Thicker gauge sheets are cut and stacked flat, ready to be thermoformed into many different shapes. Dies can also be round, so that as the plastic is extruded through the conveyor its tube shape is sheared in half, and both top and bottom are stretched into flat sheets separately. Sometimes additives and coating resins are added to the surface of the plastic sheet during the calendering process.
Plastic sheets may be fabricated from a number of different plastic materials, including HDPE, LDPE, PETG, PVC, polypropylene, polystyrene, vinyl and acrylic; different applications call for different properties of strength, flexibility, hardness, corrosion resistance and color, which is why so many styles of plastic have been created.

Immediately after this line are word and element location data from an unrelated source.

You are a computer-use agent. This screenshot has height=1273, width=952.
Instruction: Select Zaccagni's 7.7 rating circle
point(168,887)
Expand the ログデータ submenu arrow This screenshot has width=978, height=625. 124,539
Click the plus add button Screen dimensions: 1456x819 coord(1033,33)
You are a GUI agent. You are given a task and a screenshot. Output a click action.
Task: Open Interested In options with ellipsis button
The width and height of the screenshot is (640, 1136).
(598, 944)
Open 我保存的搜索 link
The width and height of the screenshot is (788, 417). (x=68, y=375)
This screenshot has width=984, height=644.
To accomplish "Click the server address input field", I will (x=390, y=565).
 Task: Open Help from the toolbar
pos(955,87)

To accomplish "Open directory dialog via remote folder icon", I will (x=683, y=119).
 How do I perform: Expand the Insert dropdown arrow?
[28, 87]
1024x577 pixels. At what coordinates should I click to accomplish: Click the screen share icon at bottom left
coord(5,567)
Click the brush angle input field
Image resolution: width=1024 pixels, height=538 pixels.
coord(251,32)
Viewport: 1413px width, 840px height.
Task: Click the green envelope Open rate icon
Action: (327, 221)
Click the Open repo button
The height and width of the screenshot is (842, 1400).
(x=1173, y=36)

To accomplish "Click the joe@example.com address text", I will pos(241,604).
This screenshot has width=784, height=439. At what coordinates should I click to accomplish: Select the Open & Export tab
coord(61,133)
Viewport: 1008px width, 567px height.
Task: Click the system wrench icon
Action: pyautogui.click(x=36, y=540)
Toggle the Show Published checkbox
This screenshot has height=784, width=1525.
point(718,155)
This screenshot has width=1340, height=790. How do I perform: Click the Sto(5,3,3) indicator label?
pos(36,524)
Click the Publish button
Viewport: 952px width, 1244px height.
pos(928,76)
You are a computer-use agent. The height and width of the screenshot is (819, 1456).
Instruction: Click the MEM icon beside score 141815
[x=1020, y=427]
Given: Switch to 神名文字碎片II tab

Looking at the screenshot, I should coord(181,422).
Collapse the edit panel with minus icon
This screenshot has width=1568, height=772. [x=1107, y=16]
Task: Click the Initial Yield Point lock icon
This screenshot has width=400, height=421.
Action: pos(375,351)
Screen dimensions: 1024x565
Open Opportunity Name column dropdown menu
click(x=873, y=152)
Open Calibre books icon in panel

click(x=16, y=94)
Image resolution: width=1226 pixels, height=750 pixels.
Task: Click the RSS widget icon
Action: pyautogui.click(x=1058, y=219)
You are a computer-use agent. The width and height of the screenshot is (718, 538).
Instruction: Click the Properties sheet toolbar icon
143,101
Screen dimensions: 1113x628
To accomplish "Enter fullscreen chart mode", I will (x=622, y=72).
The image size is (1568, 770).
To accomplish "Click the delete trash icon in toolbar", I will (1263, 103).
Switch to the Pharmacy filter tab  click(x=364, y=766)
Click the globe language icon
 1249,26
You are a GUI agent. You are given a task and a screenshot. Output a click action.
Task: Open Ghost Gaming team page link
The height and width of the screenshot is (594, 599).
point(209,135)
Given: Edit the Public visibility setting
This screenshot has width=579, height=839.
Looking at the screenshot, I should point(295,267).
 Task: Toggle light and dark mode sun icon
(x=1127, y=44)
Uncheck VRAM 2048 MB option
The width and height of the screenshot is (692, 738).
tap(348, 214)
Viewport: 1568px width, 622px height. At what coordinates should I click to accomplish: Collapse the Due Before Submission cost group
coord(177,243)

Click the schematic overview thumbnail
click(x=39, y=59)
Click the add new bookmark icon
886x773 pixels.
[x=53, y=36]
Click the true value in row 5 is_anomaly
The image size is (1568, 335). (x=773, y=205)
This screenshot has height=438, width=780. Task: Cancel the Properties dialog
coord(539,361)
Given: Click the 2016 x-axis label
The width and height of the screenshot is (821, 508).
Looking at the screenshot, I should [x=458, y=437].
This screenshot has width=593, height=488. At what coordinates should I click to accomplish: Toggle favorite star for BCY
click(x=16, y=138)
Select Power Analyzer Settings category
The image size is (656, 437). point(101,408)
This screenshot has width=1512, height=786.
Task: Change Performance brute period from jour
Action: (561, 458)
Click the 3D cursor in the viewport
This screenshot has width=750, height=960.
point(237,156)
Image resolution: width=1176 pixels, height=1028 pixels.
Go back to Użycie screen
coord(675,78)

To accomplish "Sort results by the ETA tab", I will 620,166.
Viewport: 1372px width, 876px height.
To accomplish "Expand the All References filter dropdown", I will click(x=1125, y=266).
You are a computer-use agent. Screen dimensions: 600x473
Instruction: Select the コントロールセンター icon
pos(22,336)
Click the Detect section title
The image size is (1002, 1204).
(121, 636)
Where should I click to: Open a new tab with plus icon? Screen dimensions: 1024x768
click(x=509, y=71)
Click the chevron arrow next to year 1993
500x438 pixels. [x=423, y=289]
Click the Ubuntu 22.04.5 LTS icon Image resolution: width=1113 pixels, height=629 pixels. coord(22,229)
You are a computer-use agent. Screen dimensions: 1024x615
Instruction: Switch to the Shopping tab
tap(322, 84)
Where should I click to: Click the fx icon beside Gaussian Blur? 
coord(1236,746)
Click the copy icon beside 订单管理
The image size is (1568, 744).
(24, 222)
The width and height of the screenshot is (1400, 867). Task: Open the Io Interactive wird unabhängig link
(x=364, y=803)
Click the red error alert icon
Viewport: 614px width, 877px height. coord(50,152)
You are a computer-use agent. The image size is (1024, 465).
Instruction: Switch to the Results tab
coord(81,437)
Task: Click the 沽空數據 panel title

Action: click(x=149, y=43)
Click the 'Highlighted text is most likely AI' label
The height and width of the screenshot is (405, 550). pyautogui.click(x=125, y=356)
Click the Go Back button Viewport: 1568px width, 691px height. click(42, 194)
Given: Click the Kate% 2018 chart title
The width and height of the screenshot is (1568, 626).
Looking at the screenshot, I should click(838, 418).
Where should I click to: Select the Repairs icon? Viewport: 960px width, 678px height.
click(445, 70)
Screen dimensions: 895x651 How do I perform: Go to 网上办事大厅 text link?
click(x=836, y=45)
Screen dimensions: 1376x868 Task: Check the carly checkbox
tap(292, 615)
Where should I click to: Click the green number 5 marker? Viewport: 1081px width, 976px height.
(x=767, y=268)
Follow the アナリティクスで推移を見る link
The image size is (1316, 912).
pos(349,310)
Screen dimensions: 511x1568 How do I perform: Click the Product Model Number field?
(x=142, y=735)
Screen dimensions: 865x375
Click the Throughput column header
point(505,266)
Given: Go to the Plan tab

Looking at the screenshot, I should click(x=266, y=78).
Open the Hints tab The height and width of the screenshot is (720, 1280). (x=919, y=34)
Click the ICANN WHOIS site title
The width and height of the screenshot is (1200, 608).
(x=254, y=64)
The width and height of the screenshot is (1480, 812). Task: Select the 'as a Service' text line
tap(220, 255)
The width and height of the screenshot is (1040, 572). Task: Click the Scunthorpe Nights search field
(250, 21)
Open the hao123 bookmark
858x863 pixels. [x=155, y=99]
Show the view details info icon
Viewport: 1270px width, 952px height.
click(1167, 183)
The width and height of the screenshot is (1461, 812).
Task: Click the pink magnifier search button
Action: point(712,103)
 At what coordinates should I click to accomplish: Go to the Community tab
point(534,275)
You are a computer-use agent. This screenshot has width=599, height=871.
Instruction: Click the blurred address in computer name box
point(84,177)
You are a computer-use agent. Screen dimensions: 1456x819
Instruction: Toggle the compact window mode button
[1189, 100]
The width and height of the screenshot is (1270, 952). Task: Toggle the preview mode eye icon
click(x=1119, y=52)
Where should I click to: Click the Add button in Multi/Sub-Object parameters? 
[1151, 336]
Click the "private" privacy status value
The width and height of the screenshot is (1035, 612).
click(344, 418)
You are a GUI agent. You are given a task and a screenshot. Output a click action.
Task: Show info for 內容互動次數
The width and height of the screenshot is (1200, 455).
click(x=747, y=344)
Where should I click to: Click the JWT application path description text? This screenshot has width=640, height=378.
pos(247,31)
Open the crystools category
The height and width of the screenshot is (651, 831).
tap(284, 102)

Some industries use plastic sheets with minor alterations for applications such as cutting boards, business signs, Plexiglas windows and silk-screening. Vacuum and pressure forming plastics manufacturers, however, choose plastic sheets with fine to medium gauges to be further processed into three dimensional products.
Vacuum formed products are made by heating a plastic sheet until it is flexible, then introducing a male mold underneath the plastic sheet and vacuuming the heated plastic sheet to the mold so it takes the mold’s exact shape. The pressure forming process is identical, except that a female mold is introduced and the heated plastic sheet is vacuumed into it.
Blister packs and many packaging items are fabricated this way, as well as disposable utensils, containers, bathtubs and showers, marine seats and parts and all other hollow, shaped plastic parts made for industrial, commercial and residential use.